色彩検定3級 プロダクト・環境の色彩|製品の素材感・ブランドカラー・安全色
色彩検定3級のプロダクト分野を、製品の素材感と質感表現、ブランドカラーやパッケージの配色、JIS安全色の役割に絞って整理。製品・環境デザインへの色彩応用に特化し、基礎理論の再掲を避けて解説します。
色彩検定3級のプロダクトデザイン分野は、紙やディスプレイの平面ではなく「触れる立体物」「街に据え置かれる設備」を対象にする点で、ポスターやWebの配色計画とは前提が一段ずれます。同じ色名を指定しても、樹脂・金属・布・陶器のどの素材に乗るか、光沢かマットかで見え方が変わり、さらに屋外では太陽光や経年で色が動きます。
本記事では基礎理論の再掲を避け、製品という物体に固有の論点だけに絞ります。素材感と質感を伝える色と表面処理、ブランドカラーが担う識別と記憶、競合がひしめく陳列棚でのパッケージ、設備に塗られる安全色の規格、成形色という制約下での色弱者配慮、そして景観に溶け込む環境色彩の6点を、PCCSとマンセルの語彙を使いながら具体例で結びます。
素材感と質感を伝える色|光沢とマットで同じ色が変わる
プロダクトの色は、必ず特定の素材の表面に乗って初めて成立します。同じ色を指定しても、ピアノのような鏡面光沢(グロス)の樹脂に塗ると周囲を映し込んでハイライトと影のコントラストが強く出て、彩度や明度が高く鮮やかに見えます。逆につや消し(マット)に仕上げると光が拡散反射して表面が均一に見え、同じ色でも一段落ち着いた、彩度が低めの印象になります。色名が同じでも光沢度で見えが動くことは、製品色を語るうえでの出発点です。

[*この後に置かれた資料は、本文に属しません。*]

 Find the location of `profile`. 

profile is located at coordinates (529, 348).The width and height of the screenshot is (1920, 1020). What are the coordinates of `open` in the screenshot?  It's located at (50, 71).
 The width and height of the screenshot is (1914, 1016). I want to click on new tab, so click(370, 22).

素材そのものが持つ色味も無視できません。木材なら黄みを帯びた中明度・低彩度のYR系、ステンレスやアルミは無彩色に近い高明度のグレー、磨いた真鍮は黄みのゴールド、無釉の陶器は素焼きのテラコッタ寄りの赤褐色というように、素材は固有の色相帯を持ちます。塗装やコーティングはこの下地の上に乗るため、半透明の塗膜では素材色が透けて最終的な色が変化します。マンセルで言えば、同じ指定色でも木地の上では黄みに、白い樹脂の上では指定通りに近く出るといった差が生まれます。
質感を色で演出する手法もあります。高級感を狙うなら、彩度を抑えたダーク(dk)やダークグレイッシュ(dkg)トーンをマット仕上げで使うと、重厚で落ち着いた質感が際立ちます。逆にカジュアルで軽快な印象なら、ブライト(b)やライト(lt)トーンを光沢仕上げにすると、つやと高明度が相まってポップで安価にも見える表情になります。家電のホワイトひとつとっても、青みの強い高明度の白は清潔感、わずかに黄みやグレイッシュを含んだ白は温かみと、トーンと色相のわずかな差で訴求が変わります。